Причем именно то, что составляло самые неприятные (опять-таки в глазах общественности) недостатки выдающегося человека, в глазах его биографов станет залогом его достижений, открытий, прозрений и прочих свершений. Все-все на свет вытащат — и манеру цыкать зубом, и привычку карандашом в ухе ковырять, и любовь к вареным вкрутую яйцам… Почитаешь такое «детальное исследование» и поймешь: чтобы стать гением, нужно иметь десяток отклонений от общепринятых норм поведения. А прочее, необходимое для успеха, доверить мемуаристам. Они довершат твое растле… раскрутку, и ты станешь культовой фигурой. Аминь твоим способностям и амбициям. Канун да ладан. В памяти людской останутся только твои дурные привычки.
Впрочем, немало людей сделало торной именно эту дорогу. И если живописи Сальвадора Дали только добавили славы странности ее автора (скандальные — скандальной), то для подавляющего большинства «записных гениев» XX столетия имидж «enfant terrible» оказался едва ли не единственной приметой неординарности. Происходит то, о чем говорил Ромен Роллан: «Привычка, эта вторая натура, оказывается для большинства людей их единственной натурой». Но публике и этого бывает достаточно, чтобы порадоваться восшествию нового светила.
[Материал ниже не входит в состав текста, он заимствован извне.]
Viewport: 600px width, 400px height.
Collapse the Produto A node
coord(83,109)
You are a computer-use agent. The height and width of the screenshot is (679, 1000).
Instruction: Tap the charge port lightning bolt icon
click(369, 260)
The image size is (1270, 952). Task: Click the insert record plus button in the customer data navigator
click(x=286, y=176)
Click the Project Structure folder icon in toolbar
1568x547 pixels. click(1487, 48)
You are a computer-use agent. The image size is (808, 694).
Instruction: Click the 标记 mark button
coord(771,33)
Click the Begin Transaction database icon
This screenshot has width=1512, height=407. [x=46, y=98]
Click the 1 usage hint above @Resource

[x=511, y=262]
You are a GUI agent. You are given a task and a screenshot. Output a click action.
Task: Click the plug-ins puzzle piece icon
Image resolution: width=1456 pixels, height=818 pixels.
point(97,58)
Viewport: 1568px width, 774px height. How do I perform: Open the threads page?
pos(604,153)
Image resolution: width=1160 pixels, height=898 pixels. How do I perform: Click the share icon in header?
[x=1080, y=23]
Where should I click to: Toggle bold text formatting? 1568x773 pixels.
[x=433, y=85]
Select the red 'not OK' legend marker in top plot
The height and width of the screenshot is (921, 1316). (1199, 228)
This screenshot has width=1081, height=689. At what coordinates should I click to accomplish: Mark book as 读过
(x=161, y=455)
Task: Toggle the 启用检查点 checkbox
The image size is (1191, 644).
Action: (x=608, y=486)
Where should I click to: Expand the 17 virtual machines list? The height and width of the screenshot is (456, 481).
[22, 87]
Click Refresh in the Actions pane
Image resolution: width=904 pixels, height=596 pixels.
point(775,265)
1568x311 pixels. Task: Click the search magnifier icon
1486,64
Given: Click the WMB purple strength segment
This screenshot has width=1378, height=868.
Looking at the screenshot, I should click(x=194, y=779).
Художница Мария Башкирцева еще в XIX веке иронизировала над подобной «стремительной оценкой»: «Слово «гений обладает тем же свойством, что и слово «любовь». В первый раз едва решаешься написать его, а как раз написал, и пойдешь употреблять его каждый день по поводу любого пустяка». Так и появилась индустрия раскрутки и институт общественного мнения — все выросло на почве человеческих привычек. Кстати, это весьма плодотворный «назем». Конформисты, наверное, от того любят почитать и послушать о личностных рамках, ограничивающих даже самый незаурядный ум, что понимают: «чем больше привычек, тем меньше свободы». Эту (довольно тривиальную) истину высказал не кто иной как Иммануил Кант. А свобода представляется конформистам опасной стихией — вроде раскаленной магмы, что плещется под тонюсеньким слоем земли и камня. И если некоторым сторонникам традиций не хватает информации, дабы понять: магма способствует вращению планеты и продолжению жизни, а свобода — развитию человеческой индивидуальности — то, соответственно, сочувствия этим «стихиям» от традиционалистов ждать не приходится.